New state bill would allow state native tribes to object to the use of offensive nicknames

It's a story that has gained traction recently, as the Cleveland Indians announced the team will do away with its "Chief Wahoo" mascot. Now, a local group is looking to make sure no teams here in Arizona show disparaging terminology or logos.

A new bill aimed at pushing Native American nicknames out of Arizona was announced at a rally Wednesday.

"This bill begins and ends with government facilities," said State Rep. Eric Descheenie (D).

The new bill is putting the target right on the Arizona Cardinals' matchup against the Washington Redskins next season.

"Our attempts to rid the Washington team of their racist trademark was a strategy to address a long-standing fight against Native American mascots, and to dismantle the institution that profits off native mascotting," said Amanda Blackhorse, the founder of Arizona to Rally Against Native Mascots.

Blackhorse has been on the front lines of the fight, pushing to get the Redskins trademark removed. She was with Democrats on Wednesday, who plan to introduce HB2499, which states that any of the states 22 tribes could formally object to the use of an offensive nickname.

"The only way we're going to get that wound to heal is to eliminate and abolish these types of racist symbols and signs from our society," said State Rep.
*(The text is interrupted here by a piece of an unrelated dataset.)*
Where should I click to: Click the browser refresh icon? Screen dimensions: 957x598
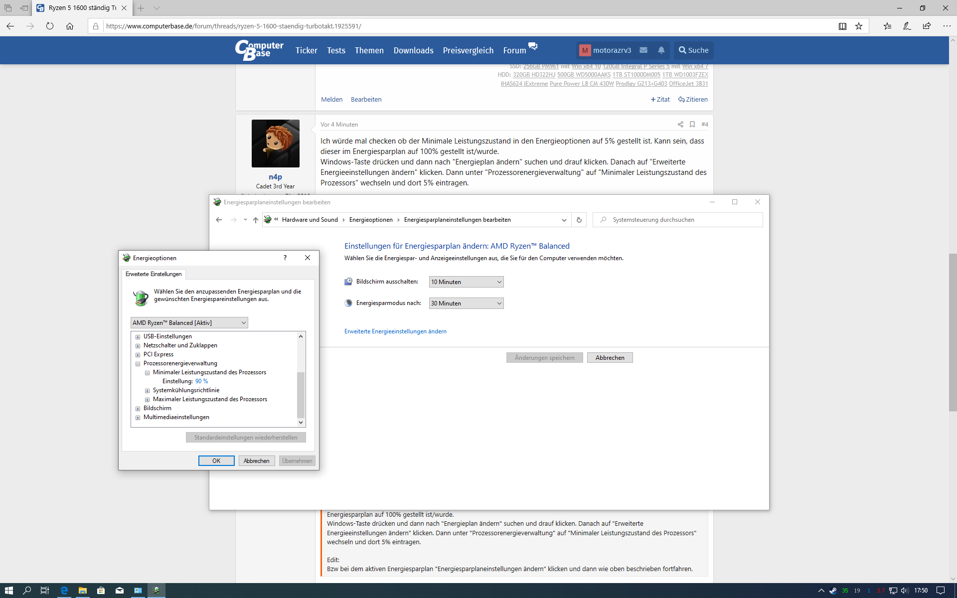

Geraldine Peten (D).

If the law is triggered, it would prohibit the use of the name or logo inside any publicly funded stadium. That means the Cardinals, Coyotes and the Diamondbacks, who play in taxpayer-funded stadiums, would be on high alert when teams come to the Valley.

"It shouldn't matter if the team has been around for 80 years or 100 years," said Blackhorse.

"This is not about free speech," said State Rep. Descheenie. "This is about government speech."